That hurt but not as much as when he decided not to recuse himself when he had my court cases in his courtroom. It got messier when he decided against me and his judgements came with loaded comments in my regard.
In his last two years, many of Mintoff’s court judgments were manna for the press. They were interspersed with hyperbole against the Labour government. They were applauded by the Opposition and those who had despised him in his former days and left many of those who militated in Labour bewildered.
Mintoff has always been a complex person. It was no secret that he wanted the job of chief justice at all costs, and I am sure that he would have done a great job. But I cannot understand why he did not realise that he would never have been the choice of Robert Abela.

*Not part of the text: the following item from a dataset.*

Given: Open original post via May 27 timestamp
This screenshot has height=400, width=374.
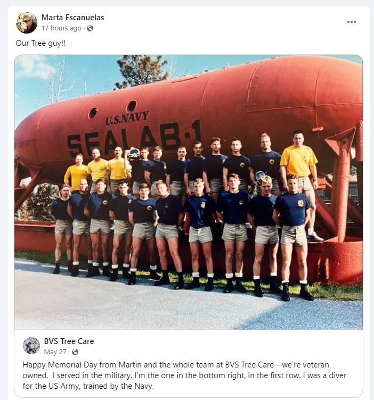Looking at the screenshot, I should 55,352.
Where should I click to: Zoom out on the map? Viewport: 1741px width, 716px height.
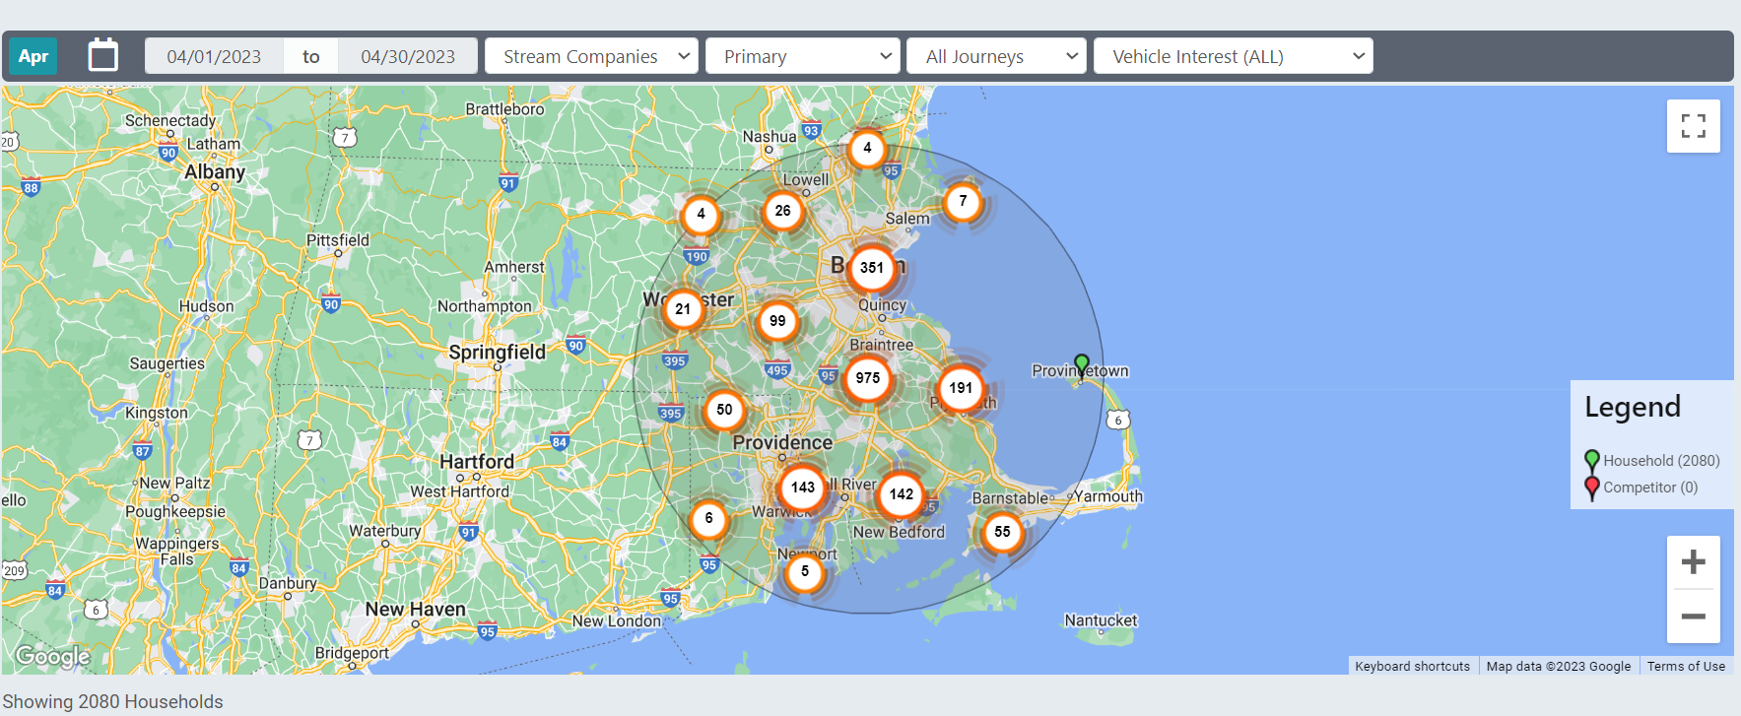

For years, the Abela family was never seen in good light, mostly because of George Abela’s actions during the Alfred Sant administration between 1996 and 1998. Some people have short memories but Robert Abela and Wenzu Mintoff do not.
As a politically appointed judge with a history in Labour politics, Wenzu Mintoff should have known better. Writing a letter which was bound to leak, was his way of telling it as it is. It explains everything about his thinking process. The letter was also his swan song.
It was a mistake for Robert Abela to meet him. And it is a mistake for the Prime Minister to believe that a meeting can solve everything. It was bigger mistake that Wenzu Mintoff wrote a letter revealing all to third parties.
There is little doubt in my mind that this episode will embolden the Labour hard core and reawaken some old wounds. I am not too sure what it will do to the wider audience, though.
All I know is that the situation is very sad. Here is a man, a judge, who in spite of all my prejudices has a great mind and who has shown incredible wisdom in his court judgments.
It is also very sad that the whole nomination process for the chief Justice has transformed itself into such a tragic comedy with names which have no chance in hell being leaked to ‘friendly’ media.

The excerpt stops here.